Cable/broadband operators have asked the Supreme Court to hear their challenge to the federal appeals court decision upholding the FCC's Title II reclassification of ISPs.
NCTA-The Internet and Television Association, filed a cert petition with the court Thursday, which is its request that the High Court review the U.S. Court of Appeals for the District of Columbia decision on the 2015 Open Internet Order.
The move comes as the new FCC chair, Ajit Pai, has proposed to roll back that classification. The petition recognizes that and advises the court that if the FCC does reclassify ISPs as Title I information services, the court should vacate its original judgment and dismiss the NCTA cert petition as moot.
NCTA said the Tom Wheeler FCC's decision to reclassify ISPs under Title II common-carrier regs was an arbitrary and capricious reversal of long-standing policy without changed circumstances that would justify it; that the FCC violated the Administrative Procedures Act by failing to give adequate notice of its shift to Title II; and that the FCC was exceeding its authority.
NCTA said in explaining why the Supremes should hear the appeal: "The divided panel decision in this case upheld a Commission order that claims unprecedented authority to regulate the Internet. That order — one of the most consequential rulemakings in American history — was not the culmination of a deliberate process and reasoned decision-making. Rather, it was the result of an agency scrambling to comply with the President’s preferences and invent post hoc justifications for rewriting a congressional statute, reversing the agency’s own long-standing policy, and contradicting real-world facts."

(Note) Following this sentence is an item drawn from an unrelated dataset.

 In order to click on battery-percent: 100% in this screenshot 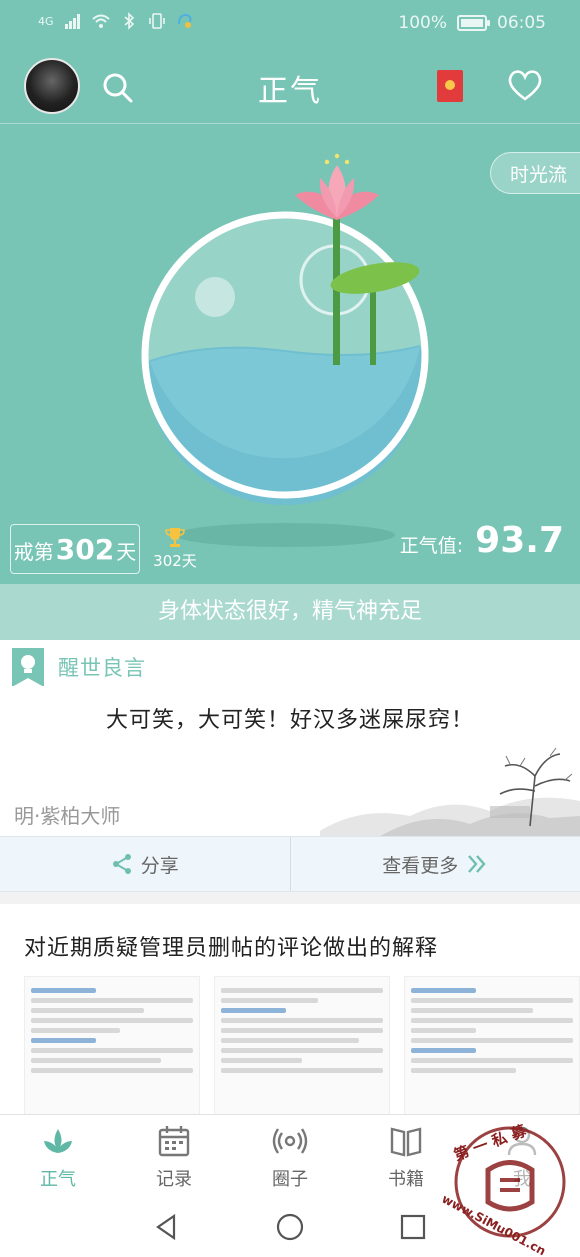, I will do `click(422, 23)`.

Also filing a cert petition was USTelecom, which suggested that the FCC lacked the clear congressional authorization "to impose Title II on internet access."
It said the court should grant the petition to "to vindicate Congress’s scheme of sharply limited regulation for broadband and, more generally, to ensure that courts do not permit unelected agencies to expand their regulatory powers over important aspects of the national economy without clear congressional authorization.”
In May, the D.C. Court denied a petition by ISPs and others for en banc (full court) review of the three-judge panel decision that the FCC had reasonably defended its decision to reclassify ISPs as common carriers. The three judges that had made that decision were Judges David Tatel (who was on the panel that rejected the previous net-neutrality rules), Sri Srinivasan and Senior Judge Stephen Williams.